Post by Popeye » Thu Jul 30, 2015 10:59 pm

sleepnosleep wrote:
Ulisse wrote:Four batteries are probably overkill but I'll assume you know what your load is and figure on depleting a charged battery in 24 hours. If this is the case buy two inexpensive name brand battery chargers from Sears, NAPA, etc. Make sure they have an "automatic" setting. Every morning, when you get up put two on charge by connecting the alligator clips on the charger to the battery terminal, Red to + (Positive) and Black - (negative). When you come back for lunch put the other two on charge.
You might want to charge the battery for the bucket cooler at lunch time :wink:
Whatever you do, do NOT try to charge the batterys from the unregulated DC output on the generators.
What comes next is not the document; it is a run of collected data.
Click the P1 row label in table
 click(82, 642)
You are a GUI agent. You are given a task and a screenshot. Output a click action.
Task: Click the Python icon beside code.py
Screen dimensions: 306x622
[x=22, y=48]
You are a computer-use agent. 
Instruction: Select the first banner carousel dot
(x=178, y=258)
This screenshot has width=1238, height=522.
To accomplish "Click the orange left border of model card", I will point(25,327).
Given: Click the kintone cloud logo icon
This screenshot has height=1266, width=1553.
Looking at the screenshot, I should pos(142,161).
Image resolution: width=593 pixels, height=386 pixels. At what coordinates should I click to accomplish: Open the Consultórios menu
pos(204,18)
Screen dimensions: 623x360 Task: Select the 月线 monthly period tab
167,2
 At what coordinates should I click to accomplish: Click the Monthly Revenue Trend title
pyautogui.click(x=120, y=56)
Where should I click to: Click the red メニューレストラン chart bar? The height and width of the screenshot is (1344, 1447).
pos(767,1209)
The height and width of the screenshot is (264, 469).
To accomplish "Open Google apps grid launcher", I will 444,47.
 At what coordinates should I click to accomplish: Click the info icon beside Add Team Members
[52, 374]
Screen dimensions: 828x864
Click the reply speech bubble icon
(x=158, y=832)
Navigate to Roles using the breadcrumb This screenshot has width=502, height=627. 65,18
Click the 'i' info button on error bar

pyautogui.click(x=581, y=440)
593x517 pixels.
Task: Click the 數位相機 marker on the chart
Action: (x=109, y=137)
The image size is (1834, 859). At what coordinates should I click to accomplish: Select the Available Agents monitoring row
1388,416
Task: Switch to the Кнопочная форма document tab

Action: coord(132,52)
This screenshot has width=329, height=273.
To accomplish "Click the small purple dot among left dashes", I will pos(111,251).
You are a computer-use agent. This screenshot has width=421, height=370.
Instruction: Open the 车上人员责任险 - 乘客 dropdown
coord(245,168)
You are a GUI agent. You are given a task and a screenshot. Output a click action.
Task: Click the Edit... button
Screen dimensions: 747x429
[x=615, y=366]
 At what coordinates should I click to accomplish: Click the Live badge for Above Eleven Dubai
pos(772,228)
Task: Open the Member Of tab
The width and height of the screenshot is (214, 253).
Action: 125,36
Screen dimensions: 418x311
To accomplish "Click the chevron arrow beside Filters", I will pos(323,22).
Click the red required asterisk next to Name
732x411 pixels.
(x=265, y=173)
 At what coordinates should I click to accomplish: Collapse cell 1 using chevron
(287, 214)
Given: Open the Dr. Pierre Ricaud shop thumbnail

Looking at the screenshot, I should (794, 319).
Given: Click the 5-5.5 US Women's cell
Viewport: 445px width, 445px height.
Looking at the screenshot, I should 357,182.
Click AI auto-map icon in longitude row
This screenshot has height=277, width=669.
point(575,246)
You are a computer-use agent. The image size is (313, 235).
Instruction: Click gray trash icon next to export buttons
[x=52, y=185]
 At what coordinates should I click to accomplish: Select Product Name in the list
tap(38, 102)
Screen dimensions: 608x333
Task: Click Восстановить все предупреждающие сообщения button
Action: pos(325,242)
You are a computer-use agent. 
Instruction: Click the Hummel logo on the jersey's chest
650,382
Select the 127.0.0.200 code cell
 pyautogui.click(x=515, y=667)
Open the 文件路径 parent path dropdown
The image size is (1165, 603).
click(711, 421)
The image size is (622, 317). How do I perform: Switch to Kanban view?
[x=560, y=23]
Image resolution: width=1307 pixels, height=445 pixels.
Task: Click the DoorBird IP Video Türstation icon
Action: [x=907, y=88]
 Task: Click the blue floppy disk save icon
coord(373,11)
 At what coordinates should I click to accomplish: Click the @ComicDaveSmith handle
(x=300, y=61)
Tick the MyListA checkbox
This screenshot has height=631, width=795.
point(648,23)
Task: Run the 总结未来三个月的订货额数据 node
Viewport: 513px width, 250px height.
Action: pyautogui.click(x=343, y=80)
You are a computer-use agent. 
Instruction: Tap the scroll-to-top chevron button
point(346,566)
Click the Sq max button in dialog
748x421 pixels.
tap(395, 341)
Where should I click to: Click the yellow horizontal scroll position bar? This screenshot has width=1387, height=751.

You will overheat and damage the battery.

Unless you have an awful lot of lights two batterys and one charger is probably enough.
To be clear, do I need a separate charger? All I have are the Honda generators... Do I connect straight to those? If something separate, any recommendations?
Yes, you need a separate charger. The DC output from the generator is unregulated (and weak) and will overheat and kill the batterys. You need a regulated output battery charger that will decrease the current to the battery as it charges. There is a lot of Chinese junk out there, go to Sears or NAPA or someone else that sells automotive equipment.
Something like this will work although I think I paid about $30.00 for mine.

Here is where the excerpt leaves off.